A little history to add to this...we moved here 2 years ago so this was my girls' 2nd year with this troop in this town. When I signed up my girls I made it very clear that my 11 is very hyper (adhd) and that my 13 yo has special needs. At the sign ups, I was told that these things were no big deal and that she be happy to take my kids on. She even went as far to say that my 11 yo would fit right in as many of the girls were hyper (they were 9 then). After several meetings, the leader told me that either I had to come to the meetings too or my DD would not be welcome. Thankfully I only had to do that for a few meetings. It was aweful having to do this with a 12 month old in a sling for 2 hours.

My plan is to find my kids a new troop, but I'd still like some feedback on the cookie issue. If there is some rule that a kid must sell cookies to be a girl scout, I think we will quit all together.

thanks
Kara


----------



## Marsupialmom (Sep 28, 2003)

I would find another troop but at the same time I am going to support the leader about the funds. If she/you took that long to get funds to her about candy sales that was a great inconvience to the troop. She *HAD* to send that negative information to council. Council is the one that goes after the money.

Your dd needs more suppervission with those activities. It, IMO, is your responciblity to see her through it not the troops. You know she has special needs with ADHD and since this doesn't just effect her you need to be more on top of her.

It isn't a requirement but you need to also look at were funds come from. If you/she can't sell cookies please make a donation to the troop. That is how money for things like patches, activities, et are earned. With out these funds the girls can't do things. If she doesn't try to contribute then she isn't helping the troop and shouldn't benifit the same as the other girls that put an effort into selling and being responcible. Does your daughter understand the connection between her effort to sale and activities they can do? The troop should be helping make those connections.


----------



## zeldamomma (Jan 5, 2006)

There's no rule that girls have to sell cookies, there's actually a rule that girls _don't_ have to sell cookies. Troops should figure out how to get along with the amount of funds they have. If you missed the deadline for turning in your funds for the candy and nut sales, that's something else, but it should have been dealt with at the time, and as long as you got the funds in eventually, I don't think it's a reason to kick a girl out of the troop-- the fund-raising is supposed to be an opportunity for girls to learn about responsibility, and when kids are learning, mistakes are expected.

### RECORDS TO USE
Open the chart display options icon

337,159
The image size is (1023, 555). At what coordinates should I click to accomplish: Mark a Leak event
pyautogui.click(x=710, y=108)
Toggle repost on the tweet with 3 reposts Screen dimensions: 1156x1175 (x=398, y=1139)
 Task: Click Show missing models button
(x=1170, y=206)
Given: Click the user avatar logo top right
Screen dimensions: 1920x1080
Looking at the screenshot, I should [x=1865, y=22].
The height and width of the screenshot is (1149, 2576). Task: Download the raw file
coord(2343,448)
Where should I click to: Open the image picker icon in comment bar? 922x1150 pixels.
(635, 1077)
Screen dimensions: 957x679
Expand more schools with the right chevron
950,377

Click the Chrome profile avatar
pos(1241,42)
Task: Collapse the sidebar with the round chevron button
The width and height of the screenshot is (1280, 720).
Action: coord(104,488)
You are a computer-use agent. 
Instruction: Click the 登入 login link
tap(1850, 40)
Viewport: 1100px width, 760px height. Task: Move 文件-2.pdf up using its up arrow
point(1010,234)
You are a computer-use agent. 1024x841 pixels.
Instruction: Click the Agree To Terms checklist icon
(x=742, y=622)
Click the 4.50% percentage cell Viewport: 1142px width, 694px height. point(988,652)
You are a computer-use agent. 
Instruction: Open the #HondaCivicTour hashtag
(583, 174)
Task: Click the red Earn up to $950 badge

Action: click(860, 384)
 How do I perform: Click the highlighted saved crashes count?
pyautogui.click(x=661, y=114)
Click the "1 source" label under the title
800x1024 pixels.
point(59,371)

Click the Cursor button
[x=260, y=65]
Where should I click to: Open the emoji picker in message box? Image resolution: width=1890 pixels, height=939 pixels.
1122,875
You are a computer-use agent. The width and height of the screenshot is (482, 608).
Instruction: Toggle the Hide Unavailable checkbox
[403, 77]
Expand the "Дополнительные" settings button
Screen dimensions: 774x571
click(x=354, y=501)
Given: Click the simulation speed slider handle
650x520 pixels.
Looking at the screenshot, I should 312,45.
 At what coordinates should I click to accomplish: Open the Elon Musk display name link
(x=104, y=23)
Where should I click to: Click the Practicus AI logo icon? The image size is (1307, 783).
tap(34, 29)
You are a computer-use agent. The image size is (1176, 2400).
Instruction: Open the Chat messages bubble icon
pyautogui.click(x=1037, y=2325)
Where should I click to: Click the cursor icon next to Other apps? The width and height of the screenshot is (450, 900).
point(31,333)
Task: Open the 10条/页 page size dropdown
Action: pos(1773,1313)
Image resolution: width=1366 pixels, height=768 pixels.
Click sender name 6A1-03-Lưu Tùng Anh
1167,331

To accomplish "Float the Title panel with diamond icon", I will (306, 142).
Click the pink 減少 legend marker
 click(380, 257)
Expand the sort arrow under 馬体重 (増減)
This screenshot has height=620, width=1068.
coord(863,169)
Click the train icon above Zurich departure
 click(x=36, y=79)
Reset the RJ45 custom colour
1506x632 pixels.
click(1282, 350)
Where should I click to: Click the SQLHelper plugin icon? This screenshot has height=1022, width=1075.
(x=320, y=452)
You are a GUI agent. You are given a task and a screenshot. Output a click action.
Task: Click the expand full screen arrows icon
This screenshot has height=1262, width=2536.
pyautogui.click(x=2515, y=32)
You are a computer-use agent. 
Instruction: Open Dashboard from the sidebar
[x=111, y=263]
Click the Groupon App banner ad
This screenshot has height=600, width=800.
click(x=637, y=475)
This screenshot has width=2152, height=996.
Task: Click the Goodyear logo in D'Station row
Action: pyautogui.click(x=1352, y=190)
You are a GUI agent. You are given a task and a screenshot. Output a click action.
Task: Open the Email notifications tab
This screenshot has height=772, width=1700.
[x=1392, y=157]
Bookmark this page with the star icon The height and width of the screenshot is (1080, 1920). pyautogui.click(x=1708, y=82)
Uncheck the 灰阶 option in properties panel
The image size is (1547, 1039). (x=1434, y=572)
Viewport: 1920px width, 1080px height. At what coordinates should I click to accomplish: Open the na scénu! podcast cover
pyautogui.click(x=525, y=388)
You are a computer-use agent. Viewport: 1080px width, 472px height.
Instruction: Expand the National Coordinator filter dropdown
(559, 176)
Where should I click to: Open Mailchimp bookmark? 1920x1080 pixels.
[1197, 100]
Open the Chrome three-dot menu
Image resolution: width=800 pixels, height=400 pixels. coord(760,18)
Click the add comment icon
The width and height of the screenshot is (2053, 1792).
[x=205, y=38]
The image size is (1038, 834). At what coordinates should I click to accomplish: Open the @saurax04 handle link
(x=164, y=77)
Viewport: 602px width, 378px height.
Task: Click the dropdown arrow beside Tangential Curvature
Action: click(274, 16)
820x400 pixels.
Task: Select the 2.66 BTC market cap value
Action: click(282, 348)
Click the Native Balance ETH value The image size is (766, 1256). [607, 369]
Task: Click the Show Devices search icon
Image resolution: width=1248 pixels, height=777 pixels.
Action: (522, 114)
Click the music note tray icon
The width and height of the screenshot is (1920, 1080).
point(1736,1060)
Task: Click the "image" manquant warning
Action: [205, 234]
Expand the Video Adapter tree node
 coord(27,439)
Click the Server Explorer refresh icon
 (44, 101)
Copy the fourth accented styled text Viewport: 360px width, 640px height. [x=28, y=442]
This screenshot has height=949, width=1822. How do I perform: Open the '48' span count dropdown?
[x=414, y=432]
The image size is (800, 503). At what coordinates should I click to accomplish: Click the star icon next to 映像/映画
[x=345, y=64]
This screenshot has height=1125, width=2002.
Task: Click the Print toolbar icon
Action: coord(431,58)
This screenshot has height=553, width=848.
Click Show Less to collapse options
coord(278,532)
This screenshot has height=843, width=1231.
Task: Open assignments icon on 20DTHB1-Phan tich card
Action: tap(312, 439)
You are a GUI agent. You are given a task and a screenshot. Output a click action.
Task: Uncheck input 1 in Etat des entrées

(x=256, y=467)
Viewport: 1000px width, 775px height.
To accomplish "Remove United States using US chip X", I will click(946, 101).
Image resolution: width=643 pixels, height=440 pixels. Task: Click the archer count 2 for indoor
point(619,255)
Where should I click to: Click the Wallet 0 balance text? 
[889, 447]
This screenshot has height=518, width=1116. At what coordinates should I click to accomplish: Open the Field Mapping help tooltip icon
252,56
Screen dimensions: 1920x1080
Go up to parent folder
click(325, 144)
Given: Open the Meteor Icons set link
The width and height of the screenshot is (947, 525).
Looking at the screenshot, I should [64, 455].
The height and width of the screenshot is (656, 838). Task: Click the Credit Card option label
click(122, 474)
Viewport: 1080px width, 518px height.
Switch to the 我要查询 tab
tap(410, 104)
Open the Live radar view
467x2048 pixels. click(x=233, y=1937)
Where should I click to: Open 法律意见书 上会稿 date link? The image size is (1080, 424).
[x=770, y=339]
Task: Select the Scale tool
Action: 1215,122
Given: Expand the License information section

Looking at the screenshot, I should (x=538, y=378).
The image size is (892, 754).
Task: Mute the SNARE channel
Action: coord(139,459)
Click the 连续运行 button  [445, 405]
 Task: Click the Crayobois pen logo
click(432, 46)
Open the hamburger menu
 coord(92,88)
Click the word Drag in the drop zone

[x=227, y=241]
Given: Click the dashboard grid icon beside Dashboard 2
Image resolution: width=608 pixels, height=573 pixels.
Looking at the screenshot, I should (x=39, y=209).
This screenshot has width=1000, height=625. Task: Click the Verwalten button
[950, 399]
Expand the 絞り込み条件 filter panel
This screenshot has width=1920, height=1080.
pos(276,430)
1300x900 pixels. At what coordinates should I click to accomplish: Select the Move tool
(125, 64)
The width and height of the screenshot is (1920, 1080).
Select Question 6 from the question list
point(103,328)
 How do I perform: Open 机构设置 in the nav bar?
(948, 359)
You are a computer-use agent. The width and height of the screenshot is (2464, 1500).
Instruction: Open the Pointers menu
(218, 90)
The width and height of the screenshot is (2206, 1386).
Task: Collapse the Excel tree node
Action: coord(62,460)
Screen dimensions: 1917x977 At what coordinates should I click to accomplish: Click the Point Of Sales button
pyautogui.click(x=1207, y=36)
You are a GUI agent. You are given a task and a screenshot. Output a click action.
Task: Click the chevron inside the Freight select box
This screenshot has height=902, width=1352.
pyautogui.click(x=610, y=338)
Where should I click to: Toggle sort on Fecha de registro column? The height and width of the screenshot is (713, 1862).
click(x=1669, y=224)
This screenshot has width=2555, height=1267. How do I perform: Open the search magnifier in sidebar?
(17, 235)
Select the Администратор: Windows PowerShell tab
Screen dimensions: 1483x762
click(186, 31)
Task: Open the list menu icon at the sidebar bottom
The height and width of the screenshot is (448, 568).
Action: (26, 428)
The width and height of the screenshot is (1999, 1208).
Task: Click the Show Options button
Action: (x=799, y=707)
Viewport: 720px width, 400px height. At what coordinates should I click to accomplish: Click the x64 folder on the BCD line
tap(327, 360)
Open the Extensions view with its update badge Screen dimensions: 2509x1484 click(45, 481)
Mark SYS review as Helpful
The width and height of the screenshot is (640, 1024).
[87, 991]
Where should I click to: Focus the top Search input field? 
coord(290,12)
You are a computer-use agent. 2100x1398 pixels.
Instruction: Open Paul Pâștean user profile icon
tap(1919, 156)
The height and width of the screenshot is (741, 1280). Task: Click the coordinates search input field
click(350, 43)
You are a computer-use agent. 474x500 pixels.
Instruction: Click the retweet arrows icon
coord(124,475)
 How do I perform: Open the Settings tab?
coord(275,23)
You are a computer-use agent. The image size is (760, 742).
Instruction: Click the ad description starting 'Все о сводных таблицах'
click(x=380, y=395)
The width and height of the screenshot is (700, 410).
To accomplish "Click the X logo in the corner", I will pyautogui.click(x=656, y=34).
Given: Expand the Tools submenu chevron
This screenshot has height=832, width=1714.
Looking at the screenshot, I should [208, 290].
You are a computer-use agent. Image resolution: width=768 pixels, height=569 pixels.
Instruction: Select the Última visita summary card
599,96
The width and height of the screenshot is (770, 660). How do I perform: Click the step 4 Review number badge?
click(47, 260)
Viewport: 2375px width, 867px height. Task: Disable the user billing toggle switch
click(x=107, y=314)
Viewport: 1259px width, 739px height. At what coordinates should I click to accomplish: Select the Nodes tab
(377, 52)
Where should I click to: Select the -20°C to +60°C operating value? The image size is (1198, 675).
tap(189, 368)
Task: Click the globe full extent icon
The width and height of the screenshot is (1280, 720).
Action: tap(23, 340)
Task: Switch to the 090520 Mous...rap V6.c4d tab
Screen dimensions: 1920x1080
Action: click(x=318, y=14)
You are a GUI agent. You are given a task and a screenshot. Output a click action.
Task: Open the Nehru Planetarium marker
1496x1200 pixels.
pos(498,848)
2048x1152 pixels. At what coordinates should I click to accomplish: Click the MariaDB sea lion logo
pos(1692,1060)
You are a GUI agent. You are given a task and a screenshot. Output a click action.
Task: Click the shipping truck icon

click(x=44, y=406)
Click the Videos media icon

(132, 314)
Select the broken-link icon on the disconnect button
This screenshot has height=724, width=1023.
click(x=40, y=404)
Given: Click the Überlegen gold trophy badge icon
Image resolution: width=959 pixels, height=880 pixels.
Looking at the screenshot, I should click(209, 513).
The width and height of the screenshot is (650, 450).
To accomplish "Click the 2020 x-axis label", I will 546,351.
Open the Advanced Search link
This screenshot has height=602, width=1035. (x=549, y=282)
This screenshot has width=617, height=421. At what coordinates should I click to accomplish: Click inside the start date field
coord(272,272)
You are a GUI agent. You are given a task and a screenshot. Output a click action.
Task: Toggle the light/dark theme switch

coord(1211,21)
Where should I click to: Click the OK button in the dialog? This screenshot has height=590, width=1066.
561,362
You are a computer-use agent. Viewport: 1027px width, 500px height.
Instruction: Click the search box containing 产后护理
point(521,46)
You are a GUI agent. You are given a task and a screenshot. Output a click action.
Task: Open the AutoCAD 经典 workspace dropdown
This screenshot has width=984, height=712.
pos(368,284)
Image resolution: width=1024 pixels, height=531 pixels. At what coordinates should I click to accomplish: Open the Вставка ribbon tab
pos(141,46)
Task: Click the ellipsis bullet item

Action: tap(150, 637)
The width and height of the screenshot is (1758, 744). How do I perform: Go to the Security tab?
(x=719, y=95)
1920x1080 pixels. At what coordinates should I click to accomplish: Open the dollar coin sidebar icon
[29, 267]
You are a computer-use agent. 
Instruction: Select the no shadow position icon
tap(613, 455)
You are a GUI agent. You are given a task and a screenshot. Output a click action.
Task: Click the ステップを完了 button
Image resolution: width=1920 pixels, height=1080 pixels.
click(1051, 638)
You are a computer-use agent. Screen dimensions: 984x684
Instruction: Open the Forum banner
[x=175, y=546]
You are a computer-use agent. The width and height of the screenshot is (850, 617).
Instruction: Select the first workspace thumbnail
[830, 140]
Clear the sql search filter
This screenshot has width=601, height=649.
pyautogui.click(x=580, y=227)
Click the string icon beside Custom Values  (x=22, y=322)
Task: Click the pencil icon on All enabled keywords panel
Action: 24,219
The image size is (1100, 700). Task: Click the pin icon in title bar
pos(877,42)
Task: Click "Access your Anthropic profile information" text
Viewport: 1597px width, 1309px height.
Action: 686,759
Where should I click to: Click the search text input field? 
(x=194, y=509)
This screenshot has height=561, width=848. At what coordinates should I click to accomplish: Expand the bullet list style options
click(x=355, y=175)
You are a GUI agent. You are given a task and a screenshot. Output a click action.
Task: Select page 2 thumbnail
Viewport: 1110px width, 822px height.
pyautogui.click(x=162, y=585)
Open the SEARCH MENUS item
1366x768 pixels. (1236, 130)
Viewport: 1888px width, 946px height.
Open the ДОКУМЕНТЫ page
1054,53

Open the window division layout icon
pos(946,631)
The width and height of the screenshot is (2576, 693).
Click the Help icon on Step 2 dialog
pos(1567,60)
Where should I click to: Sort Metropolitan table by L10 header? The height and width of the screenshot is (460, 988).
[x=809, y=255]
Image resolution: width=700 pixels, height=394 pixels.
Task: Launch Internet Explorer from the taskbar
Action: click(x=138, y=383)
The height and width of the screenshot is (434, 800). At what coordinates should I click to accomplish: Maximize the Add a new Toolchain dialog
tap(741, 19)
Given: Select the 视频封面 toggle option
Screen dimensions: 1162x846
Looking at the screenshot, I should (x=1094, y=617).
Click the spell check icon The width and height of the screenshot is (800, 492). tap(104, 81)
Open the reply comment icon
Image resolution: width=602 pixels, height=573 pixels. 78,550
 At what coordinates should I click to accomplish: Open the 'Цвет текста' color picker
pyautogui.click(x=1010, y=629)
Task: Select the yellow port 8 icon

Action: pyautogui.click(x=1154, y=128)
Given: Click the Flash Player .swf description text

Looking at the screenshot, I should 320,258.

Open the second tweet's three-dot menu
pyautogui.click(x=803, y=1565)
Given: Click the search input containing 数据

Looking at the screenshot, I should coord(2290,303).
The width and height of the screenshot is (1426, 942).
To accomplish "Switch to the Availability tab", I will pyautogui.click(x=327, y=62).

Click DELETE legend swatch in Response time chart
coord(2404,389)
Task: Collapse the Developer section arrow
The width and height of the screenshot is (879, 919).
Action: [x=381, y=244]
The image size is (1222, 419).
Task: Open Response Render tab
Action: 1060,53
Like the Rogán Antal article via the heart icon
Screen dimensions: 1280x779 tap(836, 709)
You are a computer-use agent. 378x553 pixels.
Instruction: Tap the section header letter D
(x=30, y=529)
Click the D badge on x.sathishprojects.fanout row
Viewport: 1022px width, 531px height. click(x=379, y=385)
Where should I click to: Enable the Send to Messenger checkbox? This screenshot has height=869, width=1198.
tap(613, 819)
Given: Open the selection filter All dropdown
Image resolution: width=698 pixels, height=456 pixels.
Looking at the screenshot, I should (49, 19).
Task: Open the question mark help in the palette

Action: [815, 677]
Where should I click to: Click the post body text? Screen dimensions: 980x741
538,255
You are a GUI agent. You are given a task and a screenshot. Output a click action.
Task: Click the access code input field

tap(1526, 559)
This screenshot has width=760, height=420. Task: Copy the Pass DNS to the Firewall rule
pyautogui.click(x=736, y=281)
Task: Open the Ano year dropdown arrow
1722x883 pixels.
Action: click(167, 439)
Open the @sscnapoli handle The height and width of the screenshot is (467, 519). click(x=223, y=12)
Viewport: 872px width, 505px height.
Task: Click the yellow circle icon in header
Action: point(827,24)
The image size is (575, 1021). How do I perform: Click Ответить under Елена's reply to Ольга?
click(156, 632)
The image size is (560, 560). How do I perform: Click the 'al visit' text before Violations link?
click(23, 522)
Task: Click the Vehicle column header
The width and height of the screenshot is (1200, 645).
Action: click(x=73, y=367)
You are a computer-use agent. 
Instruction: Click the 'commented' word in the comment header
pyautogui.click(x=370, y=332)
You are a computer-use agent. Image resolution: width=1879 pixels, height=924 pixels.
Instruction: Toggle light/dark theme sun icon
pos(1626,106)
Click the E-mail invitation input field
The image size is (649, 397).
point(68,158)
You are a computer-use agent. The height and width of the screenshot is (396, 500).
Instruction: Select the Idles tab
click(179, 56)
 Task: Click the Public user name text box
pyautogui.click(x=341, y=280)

### WORK INSTRUCTIONS
A) Return the lines of the records unchanged, starting at the line that contains "Where should I click to: Toggle" and ending at the line that contains "click(186, 31)", with both of those lines included.
B) Resume the forum thread about the Girl Scout troop and cookie sales from the point where it stops.
The records have no connection to the forum thread about a Girl Scout troop and cookie sales.

### RESULTS OF THE TASKS
A)
Where should I click to: Toggle sort on Fecha de registro column? The height and width of the screenshot is (713, 1862).
click(x=1669, y=224)
This screenshot has width=2555, height=1267. How do I perform: Open the search magnifier in sidebar?
(17, 235)
Select the Администратор: Windows PowerShell tab
Screen dimensions: 1483x762
click(186, 31)

B)
Did the leader tell you she was putting her in "juliette status" because of the cookies? If so, I would call the council about it. I don't think she's allowed to do that. I'm not sure she can kick a girl out at all, unless there's been a pretty major problem-- something really dangerous or illegal.

From the GSUSA website:

Quote:

Q: Does a Girl Scout troop/group have to sell cookies if it doesn't want to?

A: The Girl Scout Cookie Program is not just about cookies. These annual activities offer many opportunities for hands-on entrepreneurial program activities. We find that most girls in Girl Scouting thoroughly enjoy this activity and look forward to it each year. Participation in this activity is voluntary and requires written permission by a parent or guardian. Our youngest members, Daisy Girl Scouts, who are five and six-are not allowed to sell Girl Scout cookies under any circumstances.
http://www.girlscouts.org/program/gs...p_sell_cookies

Sorry you're dealing with this! I would definitely call the council and make sure the leader isn't abusing her powers.

ZM


----------



## alegna (Jan 14, 2003)

I would report it to the council.

As mentioned it is actually in the rules that girls do NOT have to sell cookies.

-Angela


----------



## chfriend (Aug 29, 2002)

Quote:


Originally Posted by *alegna* 
I would report it to the council.

As mentioned it is actually in the rules that girls do NOT have to sell cookies.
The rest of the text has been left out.